■ Task directions: Print, exactly and completely, every entry in the data.

*** Information ***

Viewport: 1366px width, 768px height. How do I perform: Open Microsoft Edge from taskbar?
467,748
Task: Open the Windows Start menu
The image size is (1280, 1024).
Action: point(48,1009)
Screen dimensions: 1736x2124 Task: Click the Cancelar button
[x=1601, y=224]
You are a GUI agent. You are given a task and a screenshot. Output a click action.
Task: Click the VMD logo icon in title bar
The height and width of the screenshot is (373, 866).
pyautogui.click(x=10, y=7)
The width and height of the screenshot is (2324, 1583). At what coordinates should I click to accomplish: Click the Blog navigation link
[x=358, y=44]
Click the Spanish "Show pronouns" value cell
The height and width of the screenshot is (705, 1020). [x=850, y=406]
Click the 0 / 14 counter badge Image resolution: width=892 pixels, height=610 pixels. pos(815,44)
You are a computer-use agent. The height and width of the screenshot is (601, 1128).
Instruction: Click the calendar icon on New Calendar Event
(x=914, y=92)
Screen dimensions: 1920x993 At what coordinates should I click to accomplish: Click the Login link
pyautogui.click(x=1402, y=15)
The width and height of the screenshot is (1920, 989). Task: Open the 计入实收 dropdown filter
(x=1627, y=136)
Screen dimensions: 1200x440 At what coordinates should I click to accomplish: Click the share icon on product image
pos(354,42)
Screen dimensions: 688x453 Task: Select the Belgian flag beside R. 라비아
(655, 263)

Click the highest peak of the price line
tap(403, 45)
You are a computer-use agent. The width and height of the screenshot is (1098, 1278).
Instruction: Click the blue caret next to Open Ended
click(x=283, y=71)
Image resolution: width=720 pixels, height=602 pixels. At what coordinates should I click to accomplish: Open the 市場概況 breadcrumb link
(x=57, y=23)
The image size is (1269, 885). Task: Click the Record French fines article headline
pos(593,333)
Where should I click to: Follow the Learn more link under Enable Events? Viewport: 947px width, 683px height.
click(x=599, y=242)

*** End of Information ***

■ Exercise result:
Viewport: 1366px width, 768px height. How do I perform: Open Microsoft Edge from taskbar?
467,748
Task: Open the Windows Start menu
The image size is (1280, 1024).
Action: point(48,1009)
Screen dimensions: 1736x2124 Task: Click the Cancelar button
[x=1601, y=224]
You are a GUI agent. You are given a task and a screenshot. Output a click action.
Task: Click the VMD logo icon in title bar
The height and width of the screenshot is (373, 866).
pyautogui.click(x=10, y=7)
The width and height of the screenshot is (2324, 1583). At what coordinates should I click to accomplish: Click the Blog navigation link
[x=358, y=44]
Click the Spanish "Show pronouns" value cell
The height and width of the screenshot is (705, 1020). [x=850, y=406]
Click the 0 / 14 counter badge Image resolution: width=892 pixels, height=610 pixels. pos(815,44)
You are a computer-use agent. The height and width of the screenshot is (601, 1128).
Instruction: Click the calendar icon on New Calendar Event
(x=914, y=92)
Screen dimensions: 1920x993 At what coordinates should I click to accomplish: Click the Login link
pyautogui.click(x=1402, y=15)
The width and height of the screenshot is (1920, 989). Task: Open the 计入实收 dropdown filter
(x=1627, y=136)
Screen dimensions: 1200x440 At what coordinates should I click to accomplish: Click the share icon on product image
pos(354,42)
Screen dimensions: 688x453 Task: Select the Belgian flag beside R. 라비아
(655, 263)

Click the highest peak of the price line
tap(403, 45)
You are a computer-use agent. The width and height of the screenshot is (1098, 1278).
Instruction: Click the blue caret next to Open Ended
click(x=283, y=71)
Image resolution: width=720 pixels, height=602 pixels. At what coordinates should I click to accomplish: Open the 市場概況 breadcrumb link
(x=57, y=23)
The image size is (1269, 885). Task: Click the Record French fines article headline
pos(593,333)
Where should I click to: Follow the Learn more link under Enable Events? Viewport: 947px width, 683px height.
click(x=599, y=242)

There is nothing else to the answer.